22. O.P.W.2 is Mandu Devi @ Mahtain, who is the wife of Rabi Mahato. She stated that her husband was employed in IISCO Ltd. Since early 2005, Rabi Mahato was ill and he was not in a position to move nor he could hear. He has lost his physical senses also. A case was also filed by the claimant in Consumer Forum on behalf of Rabi Mahato for withdrawing money, which was lying in the bank. Rabi Mahato could not even take decision and he was not able to speak or hear. He, ultimately, died on 15.09.2005. She stated that the money which is in the bank, belongs to Rabi Mahato. She stated that she had filed a succession case, but in the same, she has not mentioned that she is the second wife.

23. Some documentary evidences were also produced and were marked exhibits before the Court below. The ordersheet of the consumer case being Case No.251 of 2005 is on record and marked as Exhibit 'A'. In the said case filed under the Consumer Protection Act, Rabi Mahato was the applicant. The order dated 23.08.2005 is very important. On direction of the District Consumer Forum, said Rabi Mahato was produced. The Consumer Forum found that the said Rabi Mahato appears to be deaf, dumb and has no senses even to decide good and bad. He even cannot catch the pen nor he can catch the amount of Rs.10,000/- which was directed to be given to him and the Court found that if any amount is given to him, it will be snatched from him.

═══

Questions —
- 1) Please write out the stretch of the court passage about Rabi Mahato from "22. O.P.W.2 is" through "the second wife.".
- 2) Extend the court passage about Rabi Mahato's condition, picking up after its final sentence.

═══

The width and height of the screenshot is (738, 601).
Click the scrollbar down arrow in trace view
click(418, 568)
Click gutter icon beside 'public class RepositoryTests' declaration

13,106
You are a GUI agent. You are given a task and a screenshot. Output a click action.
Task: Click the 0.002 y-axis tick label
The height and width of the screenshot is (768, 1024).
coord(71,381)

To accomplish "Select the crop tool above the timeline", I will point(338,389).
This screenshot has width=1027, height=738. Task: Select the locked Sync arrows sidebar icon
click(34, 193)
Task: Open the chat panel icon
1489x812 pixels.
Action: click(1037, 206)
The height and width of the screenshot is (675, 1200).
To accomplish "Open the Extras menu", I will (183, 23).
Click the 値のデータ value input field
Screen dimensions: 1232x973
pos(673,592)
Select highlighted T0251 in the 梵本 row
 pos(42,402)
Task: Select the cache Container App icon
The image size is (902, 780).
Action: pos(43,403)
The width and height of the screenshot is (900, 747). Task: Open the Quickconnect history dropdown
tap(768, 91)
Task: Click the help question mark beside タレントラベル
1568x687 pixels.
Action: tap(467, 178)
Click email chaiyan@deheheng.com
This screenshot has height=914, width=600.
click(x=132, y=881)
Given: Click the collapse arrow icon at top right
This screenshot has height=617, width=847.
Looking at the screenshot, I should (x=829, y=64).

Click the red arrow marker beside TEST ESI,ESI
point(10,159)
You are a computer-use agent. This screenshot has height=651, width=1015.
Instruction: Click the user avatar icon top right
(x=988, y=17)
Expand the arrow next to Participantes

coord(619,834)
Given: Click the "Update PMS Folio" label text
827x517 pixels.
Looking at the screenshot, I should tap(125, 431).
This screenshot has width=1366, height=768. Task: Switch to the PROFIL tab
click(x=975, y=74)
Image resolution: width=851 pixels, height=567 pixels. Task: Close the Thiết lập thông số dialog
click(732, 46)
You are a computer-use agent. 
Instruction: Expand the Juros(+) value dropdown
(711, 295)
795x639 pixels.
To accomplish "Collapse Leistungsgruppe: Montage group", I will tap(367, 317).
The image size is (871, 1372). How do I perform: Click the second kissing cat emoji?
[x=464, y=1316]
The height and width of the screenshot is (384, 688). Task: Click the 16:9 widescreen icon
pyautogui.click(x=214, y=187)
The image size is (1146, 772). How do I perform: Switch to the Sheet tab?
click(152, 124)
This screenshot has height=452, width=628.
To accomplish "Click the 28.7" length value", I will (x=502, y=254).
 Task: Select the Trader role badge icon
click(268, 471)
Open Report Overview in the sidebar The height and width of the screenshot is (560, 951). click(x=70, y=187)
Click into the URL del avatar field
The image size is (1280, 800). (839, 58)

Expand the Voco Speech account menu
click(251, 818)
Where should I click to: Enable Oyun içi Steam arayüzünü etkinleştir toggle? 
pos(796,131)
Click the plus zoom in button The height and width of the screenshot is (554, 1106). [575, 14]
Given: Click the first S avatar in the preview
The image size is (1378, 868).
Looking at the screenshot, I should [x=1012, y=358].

═══

Results in order —
- 1)
22. O.P.W.2 is Mandu Devi @ Mahtain, who is the wife of Rabi Mahato. She stated that her husband was employed in IISCO Ltd. Since early 2005, Rabi Mahato was ill and he was not in a position to move nor he could hear. He has lost his physical senses also. A case was also filed by the claimant in Consumer Forum on behalf of Rabi Mahato for withdrawing money, which was lying in the bank. Rabi Mahato could not even take decision and he was not able to speak or hear. He, ultimately, died on 15.09.2005. She stated that the money which is in the bank, belongs to Rabi Mahato. She stated that she had filed a succession case, but in the same, she has not mentioned that she is the second wife.

- 2)
24. It is well settled principle that if there is any suspicious circumstances, which shrouds the WILL, the WILL cannot be probated. One of the very important circumstance is health of the deceased and whether he was in a fit state of physical and mental health, when the WILL was executed. The WILL, which is sought to be probated, was allegedly executed on 2nd September, 2005. It is the case of the applicant that the WILL was executed when Rabi Mahato was physically and mentally fit and was capable to execute the same, but this contention, according to this Court is not the correct situation. Even for the sake of argument, the statement of the applicant's witness and opposite parties' witness is not relied upon because of their rivalry, but the observation recorded by the District Consumer Forum in order dated 23.08.2005 in Case No.251 of 2005 cannot be brushed aside or ignored. The said observation clearly suggests that when said Rabi Mahato appeared before the District Consumer Forum, his physical and mental condition was very bad. He was deaf and dumb and he had lost his senses. He even was not in a position to grip pen and was aged about 75 years. Admittedly, the WILL 11 was prepared after the aforesaid date. This clearly suggests that the condition of the testator's mind and body was very pitiable and debilitated at the time when the WILL was executed. As per the Hon'ble Supreme Court in the case of Bharpur Singh & Others versus Shamsher Singh reported in (2009) 3 SCC 687, this is one of suspicious circumstances and can be a ground for not granting probate. This situation clearly suggests that Rabi Mahto's mental and physical health was such that he was not capable to execute the WILL. The Court of District Judge III, Dhanbad has, thus, correctly rejected the application for grant of Letter of Administration being Letter of Administration Case No.6 of 2006 filed under Section 278 of the Indian Succession Act.

25. I find no illegality in the impugned judgment and this miscellaneous appeal is, accordingly, dismissed.